Re: [PATCH 19/22] KVM: x86/mmu: Add infrastructure to allow walking rmaps outside of mmu_lock

[Sean Christopherson]

On Mon, Sep 09, 2024, James Houghton wrote:
> On Mon, Sep 9, 2024 at 3:02 PM Sean Christopherson <seanjc@google.com> wrote:
> >
> > On Mon, Sep 09, 2024, James Houghton wrote:
> > > On Mon, Sep 9, 2024 at 1:02 PM Sean Christopherson <seanjc@google.com> wrote:
> > > > Hmm, no, not smp_rmb().  If anything, the appropriate barrier here would be
> > > > smp_mb__after_spinlock(), but I'm pretty sure even that is misleading, and arguably
> > > > even wrong.
> > >
> > > I don't think smp_mb__after_spinlock() is right either. This seems to
> > > be used following the acquisition of a spinlock to promote the memory
> > > ordering from an acquire barrier (that is implicit with the lock
> > > acquisition, e.g. [1]) to a full barrier. IIUC, we have no need for a
> > > stronger-than-usual barrier. But I guess I'm not really sure.
> > >
> > > In this case, I'm complaining that we don't have the usual memory
> > > ordering restrictions that come with a spinlock.
> >
> > What makes you think that?
> 
> Ok I was under the impression that try_cmpxchg() did not carry memory
> ordering guarantees (i.e., I thought it was try_cmpxchg_relaxed()).
> Sorry....
> 
> So the way I would write this is with try_cmpxchg_relaxed() in the
> loop and then smp_rmb() after we break out of the loop, at least for
> the `old_val != 0` case. Kinda like this [4].
> 
> Did you really want try_cmpxchg(), not try_cmpxchg_relaxed()?

Heh, why would I care?  On x86, they are the same thing.  Yeah, I could tease out
some subtle difference to super precisely describe KVM's behavior, but that more
or less defeats the value proposition of total-store ordered architectures: take
on more complexity in hardware (and possibly loss in performance) to allow for
simpler software.

> Just comparing against bit_spin_lock, test_and_set_bit_lock()
> documents the requirement for acquire barrier semantics[5].

Again, that's generic library code.

> [4]: https://elixir.bootlin.com/linux/v6.10.9/source/kernel/locking/rtmutex.c#L253
> [5]: https://elixir.bootlin.com/linux/v6.10.9/source/include/asm-generic/bitops/instrumented-lock.h#L51

...

# Raw data:
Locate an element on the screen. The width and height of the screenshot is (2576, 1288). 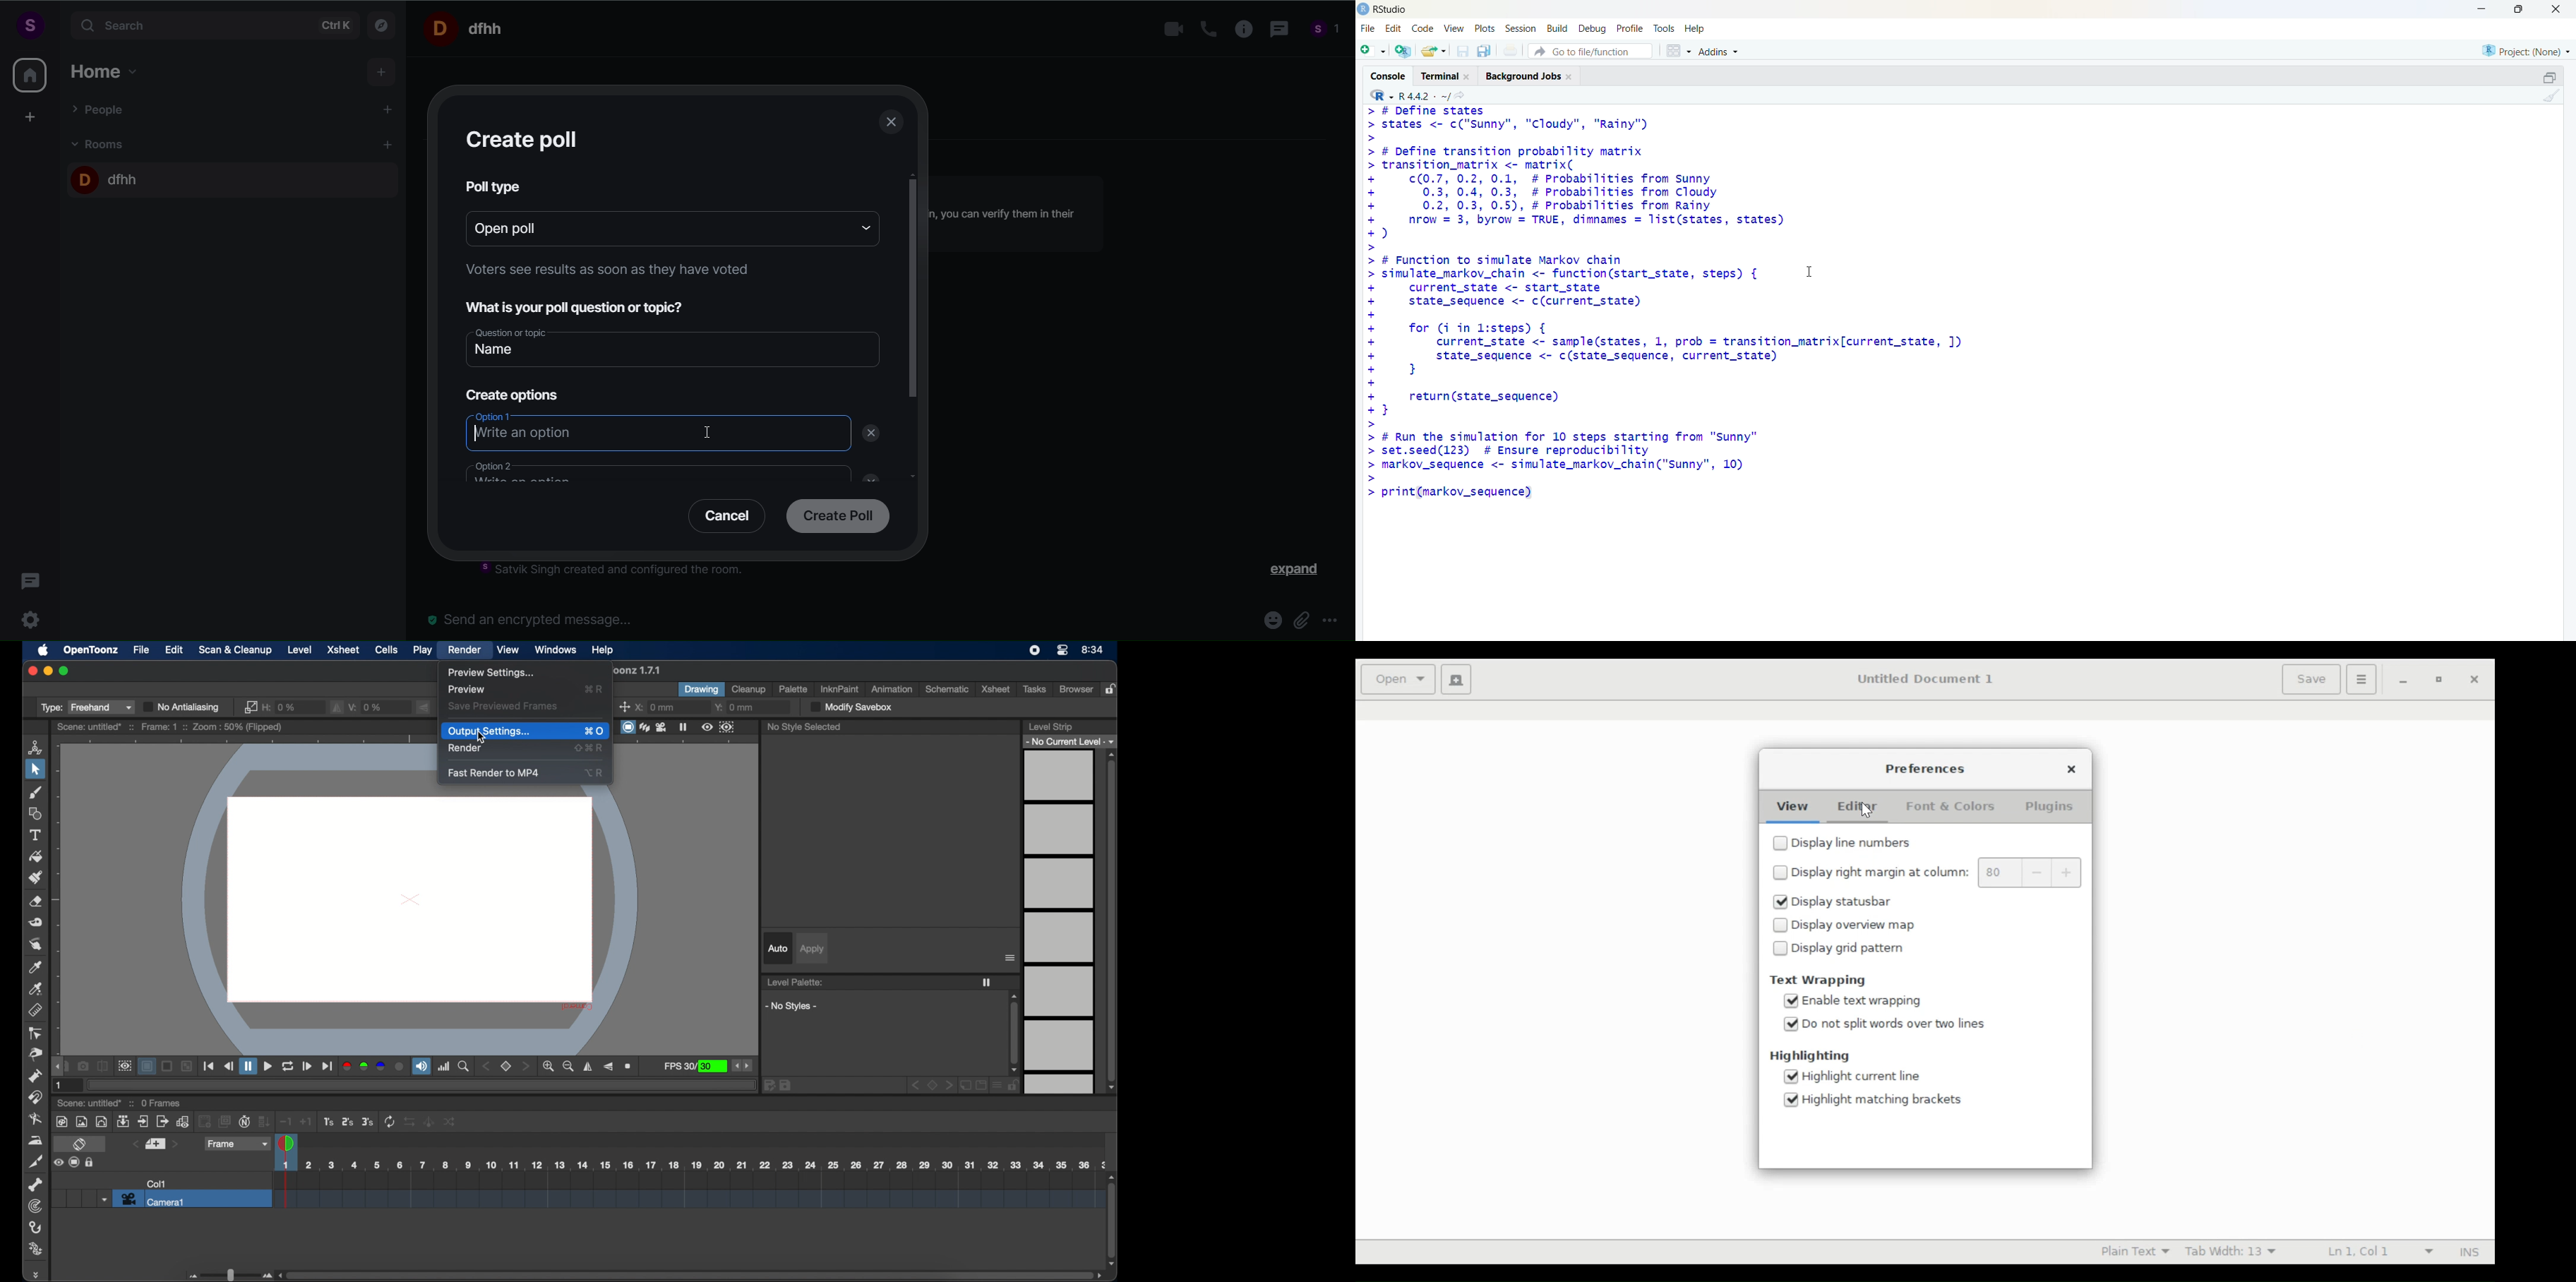
level strip is located at coordinates (1050, 726).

# Task list:
A) In the KVM patch discussion, why doesn't Sean Christopherson care whether try_cmpxchg() or try_cmpxchg_relaxed() is used? Please answer in one to three sentences.
B) Continue the KVM patch discussion from where it stops.

# Responses for each task:
A) On x86, try_cmpxchg() and try_cmpxchg_relaxed() are the same thing. Teasing out a subtle difference to describe KVM's behavior precisely would more or less defeat the value of total-store ordered architectures, which take on more complexity in hardware so that software can be simpler.

B)
> > And jumping back to the "we don't have the usual memory ordering
> > restrictions that come with a spinlock", x86's virt_spin_lock() uses
> > atomic_try_cmpxchg().  So while using the acquire variant here is obviously
> > not wrong, it also feels somewhat weird.
> 
> Yeah that's fine. atomic_try_cmpxchg() is at least as strong as
> atomic_try_cmpxchg_acquire(), so there is no issue.
> 
> But if virt_spin_lock() were written to use atomic_try_cmpxchg_relaxed() (and
> nothing else) instead, then you'd complain right?

I'd complain because someone made me think hard for no reason. :-)

> It would work on x86 (I think?), but it's not written properly! That's
> basically what I'm saying in this thread.
> 
> > Though some of that is undoubtedly due to explicit "acquire" semantics
> > being rather rare in x86.
> >
> > > > And for the SPTEs, there is no required ordering.  The reader (aging
> > > > thread) can observe a !PRESENT or a PRESENT SPTE, and must be prepared for
> > > > either.  I.e. there is no requirement that the reader observe a PRESENT
> > > > SPTE if there is a valid rmap.
> > >
> > > This makes sense.
> > >
> > > > So, unless I'm missing something, I would prefer to not add a smp_mb__after_spinlock(),
> > > > even though it's a nop on x86 (unless KCSAN_WEAK_MEMORY=y), because it suggests
> > > > an ordering requirement that doesn't exist.
> > >
> > > So we have: the general kvm_rmap_lock() and the read-only
> > > kvm_rmap_lock_readonly(), as introduced by the next patch[2]. I'll use
> > > those names (sorry if it's confusing).
> > >
> > > For kvm_rmap_lock(), we are always holding mmu_lock for writing. So
> > > any changes we make to the rmap will be properly published to other
> > > threads that subsequently grab kvm_rmap_lock() because we had to
> > > properly release and then re-acquire mmu_lock, which comes with the
> > > barriers I'm saying we need.
> > >
> > > For kvm_rmap_lock_readonly(), we don't hold mmu_lock, so there is no
> > > smp_rmb() or equivalent. Without an smp_rmb() somewhere, I claim that
> > > it is possible that there may observe external changes to the
> > > pte_list_desc while we are in this critical section (for a
> > > sufficiently weak architecture). The changes that the kvm_rmap_lock()
> > > (mmu_lock) side made were half-published with an smp_wmb() (really
> > > [3]), but the read side didn't use a load-acquire or smp_rmb(), so it
> > > hasn't held up its end of the deal.
> > >
> > > I don't think READ_ONCE() has the guarantees we need to be a
> > > sufficient replacement for smp_rmb() or a load-acquire that a real
> > > lock would use, although I agree with you that, on arm64, it
> > > apparently *is* a sufficient replacement.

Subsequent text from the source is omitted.